Regardless of whether Defendant produced evidence of monetary losses or damages, Defendant may still be entitled to nominal damages if proven. Harper v. Consol. Bus Lines , 185 S.E.22d, 230 (W. Va. 1936 (citation omitted) ("Nominal damages arise where there is a breach of a duty owed the plaintiff or an infraction of his right, though the amount of actual damages is not shown."). A plaintiff may recover nominal damages in a contract action "[w]here an actionable wrong by the defendant is shown." Harper , 185 S.E. at 231 (citing Watts v. Norfolk & W.R.Co. , 19 S.E. 521 (W. Va. 1894)). Therefore, genuine issues of fact exist regarding whether Defendant is entitled to at least nominal damages. Accordingly, Plaintiff's motion for partial summary judgment on Count I of Defendant's counterclaim is denied.
2. Count II- Unjust Enrichment
Under West Virginia law, "[i]t is generally recognized in the law of restitution that if one party pays money to another party (the payee) because of a mistake of fact that a contract or other obligation required such payment, the party making the payment is entitled to repayment of the money from the payee." Syl. Pt. 4, Prudential Ins. Co. of Am. v. Couch , 376 S.E.2d 104 (W. Va. 2009). The Supreme Court of Appeals of West Virginia also explained the theory's underlying principle that "it would be unjust to allow a person to retain money on which he had no valid claim. He would be unjustly enriched thereby, when in equity and justice it should be returned to the payor." Id. at 108.

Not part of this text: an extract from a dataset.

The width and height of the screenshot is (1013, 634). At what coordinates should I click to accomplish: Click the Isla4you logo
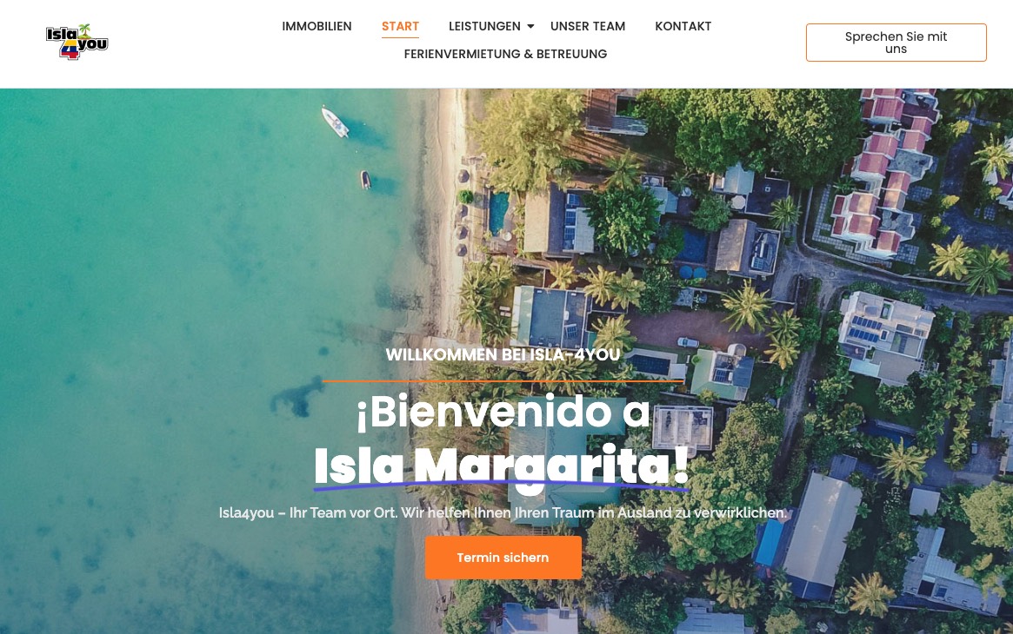pos(77,42)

As with Count I of Defendant's counterclaim, genuine issues of fact exist that preclude summary judgment. As discussed above, there are numerous factual issues in dispute regarding whether Defendant paid money to Plaintiff "because of a mistake of fact that a contract or other obligation required such payment." See Syl. Pt. 4, Couch , 376 S.E.2d 104.
VI. Conclusion
For the foregoing reasons, this Court hereby DENIES the Plaintiff's Motion for Partial Summary Judgment and DENIES the Defendant's Motion for Summary Judgment.
It is so ORDERED.
The Clerk is directed to transmit copies of this Order to all counsel of record herein.